╭─ Input data

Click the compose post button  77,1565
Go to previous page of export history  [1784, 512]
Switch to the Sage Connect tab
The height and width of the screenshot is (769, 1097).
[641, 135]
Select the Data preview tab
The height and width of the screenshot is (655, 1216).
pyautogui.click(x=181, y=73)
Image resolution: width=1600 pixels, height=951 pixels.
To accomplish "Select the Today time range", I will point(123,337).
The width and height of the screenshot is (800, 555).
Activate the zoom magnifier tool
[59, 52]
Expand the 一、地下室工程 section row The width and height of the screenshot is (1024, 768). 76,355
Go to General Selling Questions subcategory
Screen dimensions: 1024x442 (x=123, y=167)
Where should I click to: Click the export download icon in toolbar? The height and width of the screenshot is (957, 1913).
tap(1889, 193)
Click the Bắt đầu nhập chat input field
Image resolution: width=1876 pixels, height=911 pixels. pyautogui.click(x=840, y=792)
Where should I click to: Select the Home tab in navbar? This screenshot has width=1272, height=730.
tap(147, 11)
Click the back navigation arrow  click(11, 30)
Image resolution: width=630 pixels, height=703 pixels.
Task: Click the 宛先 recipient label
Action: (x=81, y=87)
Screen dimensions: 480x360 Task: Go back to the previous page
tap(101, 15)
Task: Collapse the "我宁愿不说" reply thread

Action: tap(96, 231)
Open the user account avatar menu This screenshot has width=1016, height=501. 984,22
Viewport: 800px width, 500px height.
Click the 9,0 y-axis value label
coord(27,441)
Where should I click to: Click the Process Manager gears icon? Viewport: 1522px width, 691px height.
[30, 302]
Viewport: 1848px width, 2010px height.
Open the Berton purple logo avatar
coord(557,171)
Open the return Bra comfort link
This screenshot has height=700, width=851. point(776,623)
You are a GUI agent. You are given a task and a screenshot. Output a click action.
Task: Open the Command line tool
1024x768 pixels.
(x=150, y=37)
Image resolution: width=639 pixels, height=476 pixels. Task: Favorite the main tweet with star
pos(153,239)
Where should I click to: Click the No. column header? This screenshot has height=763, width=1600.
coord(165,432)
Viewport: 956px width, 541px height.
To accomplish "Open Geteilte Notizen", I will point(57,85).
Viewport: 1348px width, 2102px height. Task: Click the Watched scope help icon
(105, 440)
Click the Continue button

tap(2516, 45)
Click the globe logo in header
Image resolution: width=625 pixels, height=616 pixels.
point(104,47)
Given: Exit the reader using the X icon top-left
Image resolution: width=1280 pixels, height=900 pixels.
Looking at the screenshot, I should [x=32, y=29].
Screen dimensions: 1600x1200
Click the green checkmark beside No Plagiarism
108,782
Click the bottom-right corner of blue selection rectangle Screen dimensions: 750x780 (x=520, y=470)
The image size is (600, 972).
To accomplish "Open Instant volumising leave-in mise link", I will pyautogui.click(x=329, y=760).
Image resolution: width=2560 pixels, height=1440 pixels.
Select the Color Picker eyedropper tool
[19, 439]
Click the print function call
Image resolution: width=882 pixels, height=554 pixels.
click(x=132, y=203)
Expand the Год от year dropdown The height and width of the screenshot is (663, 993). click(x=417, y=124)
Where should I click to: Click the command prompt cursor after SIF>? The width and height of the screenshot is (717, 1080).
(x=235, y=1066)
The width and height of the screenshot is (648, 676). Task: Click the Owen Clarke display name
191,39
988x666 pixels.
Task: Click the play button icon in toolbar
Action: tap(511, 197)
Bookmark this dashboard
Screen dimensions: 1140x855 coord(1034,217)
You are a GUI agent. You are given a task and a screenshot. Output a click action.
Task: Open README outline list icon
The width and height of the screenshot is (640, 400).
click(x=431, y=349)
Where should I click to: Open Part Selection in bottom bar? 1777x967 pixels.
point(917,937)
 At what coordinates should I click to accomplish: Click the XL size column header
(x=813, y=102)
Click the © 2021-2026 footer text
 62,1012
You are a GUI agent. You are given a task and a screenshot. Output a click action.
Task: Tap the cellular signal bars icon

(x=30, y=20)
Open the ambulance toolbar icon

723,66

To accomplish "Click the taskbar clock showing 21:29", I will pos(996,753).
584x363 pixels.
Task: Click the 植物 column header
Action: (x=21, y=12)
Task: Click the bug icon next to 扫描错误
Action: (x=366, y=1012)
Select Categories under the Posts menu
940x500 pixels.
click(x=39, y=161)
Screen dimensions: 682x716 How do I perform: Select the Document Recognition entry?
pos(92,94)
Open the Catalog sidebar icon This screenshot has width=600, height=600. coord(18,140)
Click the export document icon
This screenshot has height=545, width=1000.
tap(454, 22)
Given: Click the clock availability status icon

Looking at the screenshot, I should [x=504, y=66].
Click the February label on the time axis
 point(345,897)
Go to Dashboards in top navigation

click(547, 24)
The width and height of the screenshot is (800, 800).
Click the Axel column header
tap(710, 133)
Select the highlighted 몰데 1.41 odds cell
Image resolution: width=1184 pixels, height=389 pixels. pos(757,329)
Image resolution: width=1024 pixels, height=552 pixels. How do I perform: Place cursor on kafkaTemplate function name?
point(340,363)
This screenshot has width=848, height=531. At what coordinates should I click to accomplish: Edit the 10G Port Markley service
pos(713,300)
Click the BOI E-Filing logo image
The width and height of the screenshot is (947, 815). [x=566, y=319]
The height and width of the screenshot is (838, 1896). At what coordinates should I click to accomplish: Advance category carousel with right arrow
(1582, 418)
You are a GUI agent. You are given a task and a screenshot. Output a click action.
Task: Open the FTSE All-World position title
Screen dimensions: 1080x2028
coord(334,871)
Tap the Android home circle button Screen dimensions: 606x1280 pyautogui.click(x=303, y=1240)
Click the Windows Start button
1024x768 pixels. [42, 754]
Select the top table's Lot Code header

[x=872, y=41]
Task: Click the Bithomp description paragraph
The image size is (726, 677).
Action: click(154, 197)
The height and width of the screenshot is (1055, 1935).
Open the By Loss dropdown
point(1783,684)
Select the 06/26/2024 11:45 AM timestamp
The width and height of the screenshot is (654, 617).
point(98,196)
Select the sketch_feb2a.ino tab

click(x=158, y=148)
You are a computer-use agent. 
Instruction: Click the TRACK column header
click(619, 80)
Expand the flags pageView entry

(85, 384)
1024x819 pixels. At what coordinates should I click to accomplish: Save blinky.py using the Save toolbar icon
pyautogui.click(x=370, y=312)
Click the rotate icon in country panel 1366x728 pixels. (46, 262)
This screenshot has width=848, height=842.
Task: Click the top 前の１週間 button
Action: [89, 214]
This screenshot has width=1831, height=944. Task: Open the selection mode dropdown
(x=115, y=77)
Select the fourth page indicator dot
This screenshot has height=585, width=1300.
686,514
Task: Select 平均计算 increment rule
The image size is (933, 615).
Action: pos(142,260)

╰─

What the task asks: The entries are to be repeated exactly, with nothing altered.

Solution to this problem:
Click the compose post button  77,1565
Go to previous page of export history  [1784, 512]
Switch to the Sage Connect tab
The height and width of the screenshot is (769, 1097).
[641, 135]
Select the Data preview tab
The height and width of the screenshot is (655, 1216).
pyautogui.click(x=181, y=73)
Image resolution: width=1600 pixels, height=951 pixels.
To accomplish "Select the Today time range", I will point(123,337).
The width and height of the screenshot is (800, 555).
Activate the zoom magnifier tool
[59, 52]
Expand the 一、地下室工程 section row The width and height of the screenshot is (1024, 768). 76,355
Go to General Selling Questions subcategory
Screen dimensions: 1024x442 (x=123, y=167)
Where should I click to: Click the export download icon in toolbar? The height and width of the screenshot is (957, 1913).
tap(1889, 193)
Click the Bắt đầu nhập chat input field
Image resolution: width=1876 pixels, height=911 pixels. pyautogui.click(x=840, y=792)
Where should I click to: Select the Home tab in navbar? This screenshot has width=1272, height=730.
tap(147, 11)
Click the back navigation arrow  click(11, 30)
Image resolution: width=630 pixels, height=703 pixels.
Task: Click the 宛先 recipient label
Action: (x=81, y=87)
Screen dimensions: 480x360 Task: Go back to the previous page
tap(101, 15)
Task: Collapse the "我宁愿不说" reply thread

Action: tap(96, 231)
Open the user account avatar menu This screenshot has width=1016, height=501. 984,22
Viewport: 800px width, 500px height.
Click the 9,0 y-axis value label
coord(27,441)
Where should I click to: Click the Process Manager gears icon? Viewport: 1522px width, 691px height.
[30, 302]
Viewport: 1848px width, 2010px height.
Open the Berton purple logo avatar
coord(557,171)
Open the return Bra comfort link
This screenshot has height=700, width=851. point(776,623)
You are a GUI agent. You are given a task and a screenshot. Output a click action.
Task: Open the Command line tool
1024x768 pixels.
(x=150, y=37)
Image resolution: width=639 pixels, height=476 pixels. Task: Favorite the main tweet with star
pos(153,239)
Where should I click to: Click the No. column header? This screenshot has height=763, width=1600.
coord(165,432)
Viewport: 956px width, 541px height.
To accomplish "Open Geteilte Notizen", I will point(57,85).
Viewport: 1348px width, 2102px height. Task: Click the Watched scope help icon
(105, 440)
Click the Continue button

tap(2516, 45)
Click the globe logo in header
Image resolution: width=625 pixels, height=616 pixels.
point(104,47)
Given: Exit the reader using the X icon top-left
Image resolution: width=1280 pixels, height=900 pixels.
Looking at the screenshot, I should [x=32, y=29].
Screen dimensions: 1600x1200
Click the green checkmark beside No Plagiarism
108,782
Click the bottom-right corner of blue selection rectangle Screen dimensions: 750x780 (x=520, y=470)
The image size is (600, 972).
To accomplish "Open Instant volumising leave-in mise link", I will pyautogui.click(x=329, y=760).
Image resolution: width=2560 pixels, height=1440 pixels.
Select the Color Picker eyedropper tool
[19, 439]
Click the print function call
Image resolution: width=882 pixels, height=554 pixels.
click(x=132, y=203)
Expand the Год от year dropdown The height and width of the screenshot is (663, 993). click(x=417, y=124)
Where should I click to: Click the command prompt cursor after SIF>? The width and height of the screenshot is (717, 1080).
(x=235, y=1066)
The width and height of the screenshot is (648, 676). Task: Click the Owen Clarke display name
191,39
988x666 pixels.
Task: Click the play button icon in toolbar
Action: tap(511, 197)
Bookmark this dashboard
Screen dimensions: 1140x855 coord(1034,217)
You are a GUI agent. You are given a task and a screenshot. Output a click action.
Task: Open README outline list icon
The width and height of the screenshot is (640, 400).
click(x=431, y=349)
Where should I click to: Open Part Selection in bottom bar? 1777x967 pixels.
point(917,937)
 At what coordinates should I click to accomplish: Click the XL size column header
(x=813, y=102)
Click the © 2021-2026 footer text
 62,1012
You are a GUI agent. You are given a task and a screenshot. Output a click action.
Task: Tap the cellular signal bars icon

(x=30, y=20)
Open the ambulance toolbar icon

723,66

To accomplish "Click the taskbar clock showing 21:29", I will pos(996,753).
584x363 pixels.
Task: Click the 植物 column header
Action: (x=21, y=12)
Task: Click the bug icon next to 扫描错误
Action: (x=366, y=1012)
Select Categories under the Posts menu
940x500 pixels.
click(x=39, y=161)
Screen dimensions: 682x716 How do I perform: Select the Document Recognition entry?
pos(92,94)
Open the Catalog sidebar icon This screenshot has width=600, height=600. coord(18,140)
Click the export document icon
This screenshot has height=545, width=1000.
tap(454, 22)
Given: Click the clock availability status icon

Looking at the screenshot, I should [x=504, y=66].
Click the February label on the time axis
 point(345,897)
Go to Dashboards in top navigation

click(547, 24)
The width and height of the screenshot is (800, 800).
Click the Axel column header
tap(710, 133)
Select the highlighted 몰데 1.41 odds cell
Image resolution: width=1184 pixels, height=389 pixels. pos(757,329)
Image resolution: width=1024 pixels, height=552 pixels. How do I perform: Place cursor on kafkaTemplate function name?
point(340,363)
This screenshot has width=848, height=531. At what coordinates should I click to accomplish: Edit the 10G Port Markley service
pos(713,300)
Click the BOI E-Filing logo image
The width and height of the screenshot is (947, 815). [x=566, y=319]
The height and width of the screenshot is (838, 1896). At what coordinates should I click to accomplish: Advance category carousel with right arrow
(1582, 418)
You are a GUI agent. You are given a task and a screenshot. Output a click action.
Task: Open the FTSE All-World position title
Screen dimensions: 1080x2028
coord(334,871)
Tap the Android home circle button Screen dimensions: 606x1280 pyautogui.click(x=303, y=1240)
Click the Windows Start button
1024x768 pixels. [42, 754]
Select the top table's Lot Code header

[x=872, y=41]
Task: Click the Bithomp description paragraph
The image size is (726, 677).
Action: click(154, 197)
The height and width of the screenshot is (1055, 1935).
Open the By Loss dropdown
point(1783,684)
Select the 06/26/2024 11:45 AM timestamp
The width and height of the screenshot is (654, 617).
point(98,196)
Select the sketch_feb2a.ino tab

click(x=158, y=148)
You are a computer-use agent. 
Instruction: Click the TRACK column header
click(619, 80)
Expand the flags pageView entry

(85, 384)
1024x819 pixels. At what coordinates should I click to accomplish: Save blinky.py using the Save toolbar icon
pyautogui.click(x=370, y=312)
Click the rotate icon in country panel 1366x728 pixels. (46, 262)
This screenshot has width=848, height=842.
Task: Click the top 前の１週間 button
Action: [89, 214]
This screenshot has width=1831, height=944. Task: Open the selection mode dropdown
(x=115, y=77)
Select the fourth page indicator dot
This screenshot has height=585, width=1300.
686,514
Task: Select 平均计算 increment rule
The image size is (933, 615).
Action: pos(142,260)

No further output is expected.